··· Data records
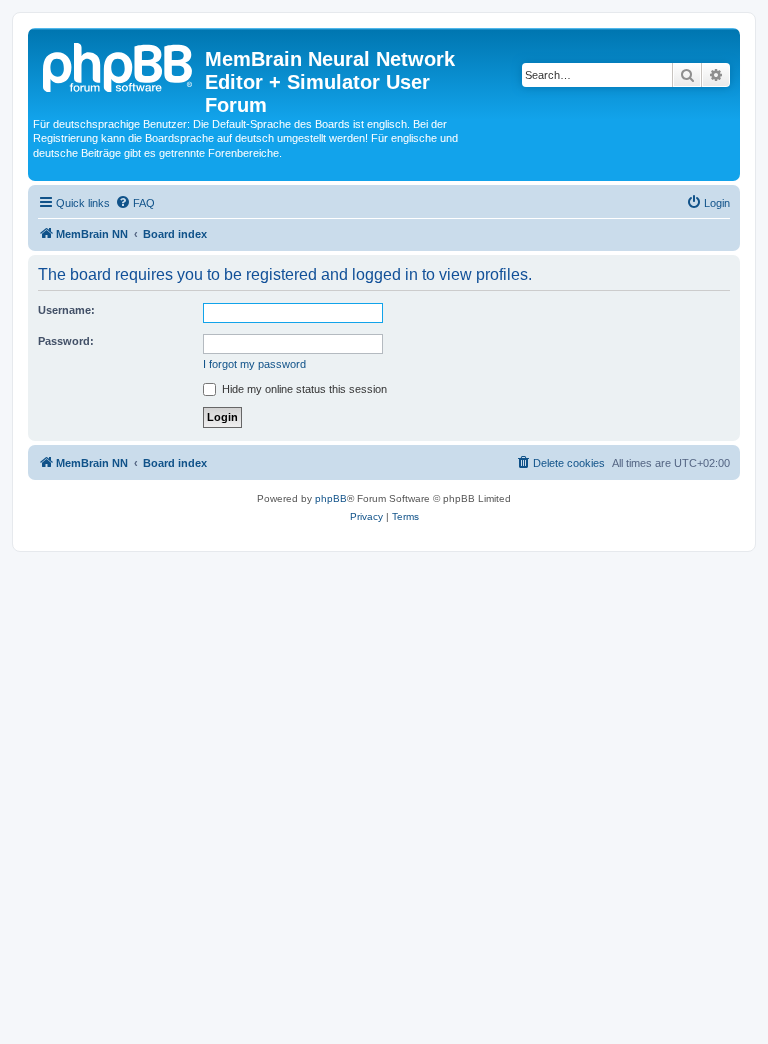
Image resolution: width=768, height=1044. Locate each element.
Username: (66, 310)
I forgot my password (254, 364)
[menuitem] (135, 203)
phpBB (331, 498)
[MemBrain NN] (119, 65)
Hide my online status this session (303, 389)
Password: (66, 341)
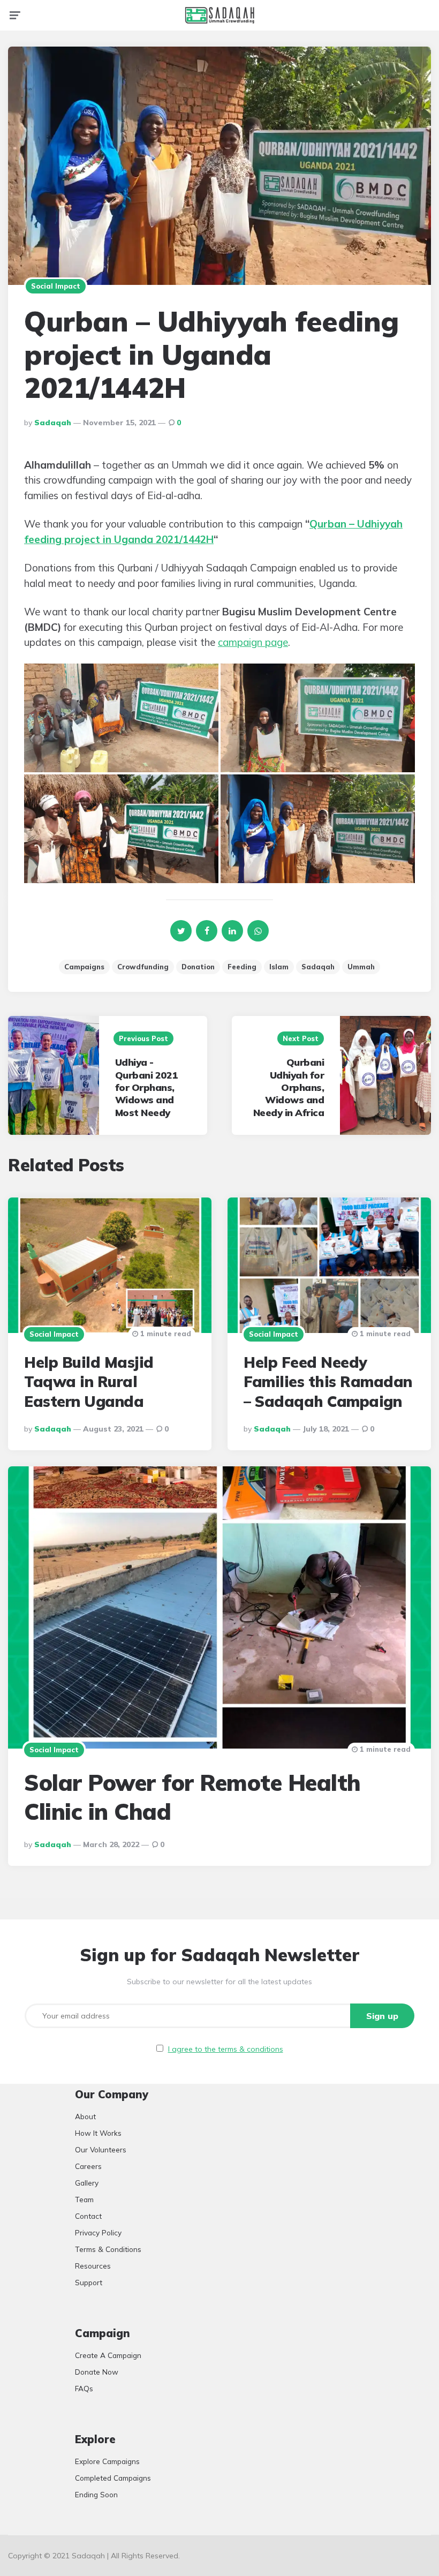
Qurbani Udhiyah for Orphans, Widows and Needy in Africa (288, 1087)
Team (84, 2199)
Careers (88, 2166)
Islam (279, 966)
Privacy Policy (98, 2232)
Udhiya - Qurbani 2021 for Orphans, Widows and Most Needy (146, 1087)
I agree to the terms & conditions (225, 2049)
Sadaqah (52, 422)
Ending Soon (96, 2494)
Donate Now (96, 2371)
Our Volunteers (100, 2149)
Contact (88, 2215)
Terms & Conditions (108, 2249)
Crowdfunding (143, 966)
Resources (93, 2265)
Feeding (242, 966)
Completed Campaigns (113, 2477)
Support (88, 2282)
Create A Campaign (108, 2355)
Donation (198, 966)
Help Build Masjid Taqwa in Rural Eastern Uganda (89, 1382)
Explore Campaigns (107, 2461)
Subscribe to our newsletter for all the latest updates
······
Your goal - In the data above, find the line containing "Password: (66, 341)" and the line containing "Resources (93, 2265)". Repeat those two lines and everything between them exactly, minus the pictures.

Task result -
Password: (66, 341)
Qurbani Udhiyah for Orphans, Widows and Needy in Africa (288, 1087)
Team (84, 2199)
Careers (88, 2166)
Islam (279, 966)
Privacy Policy (98, 2232)
Udhiya - Qurbani 2021 for Orphans, Widows and Most Needy (146, 1087)
I agree to the terms & conditions (225, 2049)
Sadaqah (52, 422)
Ending Soon (96, 2494)
Donate Now (96, 2371)
Our Volunteers (100, 2149)
Contact (88, 2215)
Terms & Conditions (108, 2249)
Crowdfunding (143, 966)
Resources (93, 2265)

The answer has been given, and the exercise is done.